Efectivamente, aquela mulher parecia-se comigo. No entanto, e apesar de estar nua, por causa dos tecidos e dos anéis que tinha nos dedos, depreendia-se que devia ter sido uma rainha ou uma grande dama, enquanto que eu não passava de uma pobre rapariga do povo. A princípio minha mãe não compreendeu e ficou a olhar para a gravura com ar aparvalhado. Depois, de repente, pareceu ter descoberto a semelhança e gritou, quase sufocada:

— Não há dúvida alguma! É ela! Vê como eu tinha razão? De quem se trata?

— De Dánae — respondeu o pintor a sorrir.

— E quem é Dánae?

— Dánae é uma divindade pagã…

Minha mãe, que esperava o nome de uma pessoa que tivesse realmente existido, ficou desorientada. Para esconder a sua confusão começou a explicar-me com grandes gestos que eu tinha de me pôr na posição que o pintor indicasse, deitada como a mulher da gravura, por exemplo, ou então de pé, ou sentada, e conservar-me imóvel, sempre na mesma posição, durante todo o tempo do trabalho dele. Rindo, o pintor declarou que minha mãe conhecia o ofício muito melhor do que ele próprio. E logo minha mãe, cheia de vaidade, desatou a falar dos tempos em que era modelo e todos os artistas de Roma a disputavam e lhe elogiavam as formas, lamentando amargamente o facto de ter abandonado esse trabalho.
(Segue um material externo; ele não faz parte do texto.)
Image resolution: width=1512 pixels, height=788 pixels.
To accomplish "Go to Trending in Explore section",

Entretanto, o pintor tinha-me feito estender num sofá ao fundo do atelier, indicara-me a posição, dobrando-me ele próprio as pernas e os braços para lhes dar a atitude requerida. Tudo isto foi feito com uma delicadeza meditativa e distraída. Como se na realidade já me estivesse a ver tal qual pretendia pintar-me. Depois, enquanto minha mãe continuava infatigavelmente a sua conversa. Começou a desenhar numa tela branca que pusera num cavalete. Minha mãe, percebendo que ele já nem sequer a ouvia. Absorvido pelo seu trabalho, perguntou-lhe:

— Quanto tenciona pagar à minha filha por cada hora de pose?
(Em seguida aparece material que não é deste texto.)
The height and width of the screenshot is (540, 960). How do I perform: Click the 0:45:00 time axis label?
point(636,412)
O pintor disse um preço qualquer sem levantar os olhos da tela. Minha mãe nem se dignou responder-lhe ou discutir com ele. Pegou na minha roupa, que estava nas costas de uma cadeira, e atirou-me violentamente com ela, ordenando:

— Veste-te! O melhor que temos a fazer é irmo-nos embora…
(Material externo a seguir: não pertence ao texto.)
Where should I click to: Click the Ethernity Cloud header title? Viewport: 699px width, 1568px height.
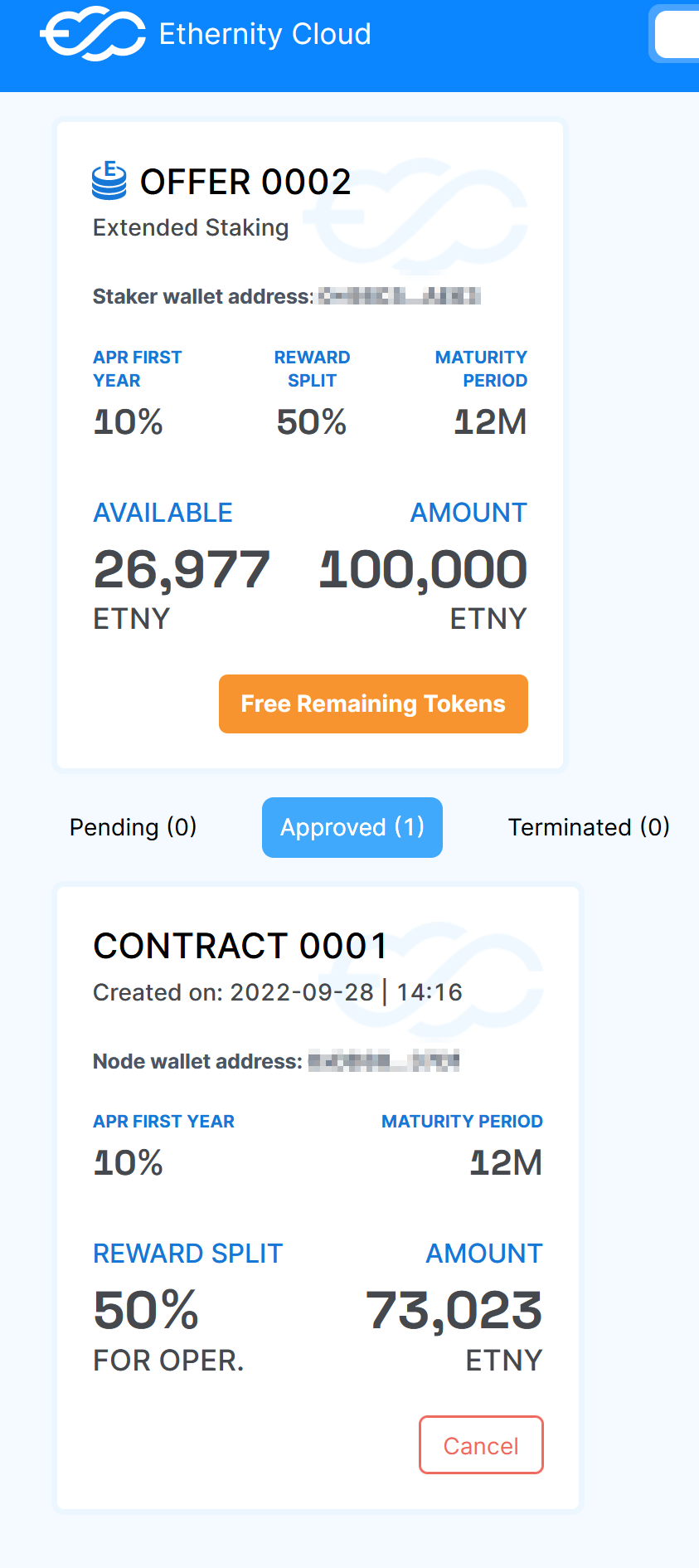[265, 34]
— Que mosca te mordeu? — interrogou o pintor, estupefacto, parando de desenhar.

— Nada. Nada! — disse minha mãe, que parecia estar cheia de pressa. — Vamos, Adriana. Temos imenso que fazer e não podemos perder tempo!

— Que diabo! — exclamou o pintor. — Se tens uma proposta para me fazer, diz do que se trata e deixa-te de histórias…

Então minha mãe lançou-se numa discussão interminável, gritando que ele era completamente idiota se pensava que podia pagar-me uma ridicularia daquelas, que se não tratava de um destes modelos velhos que a ninguém interessam, mas sim de uma bela rapariga de dezasseis anos, que posava pela primeira vez.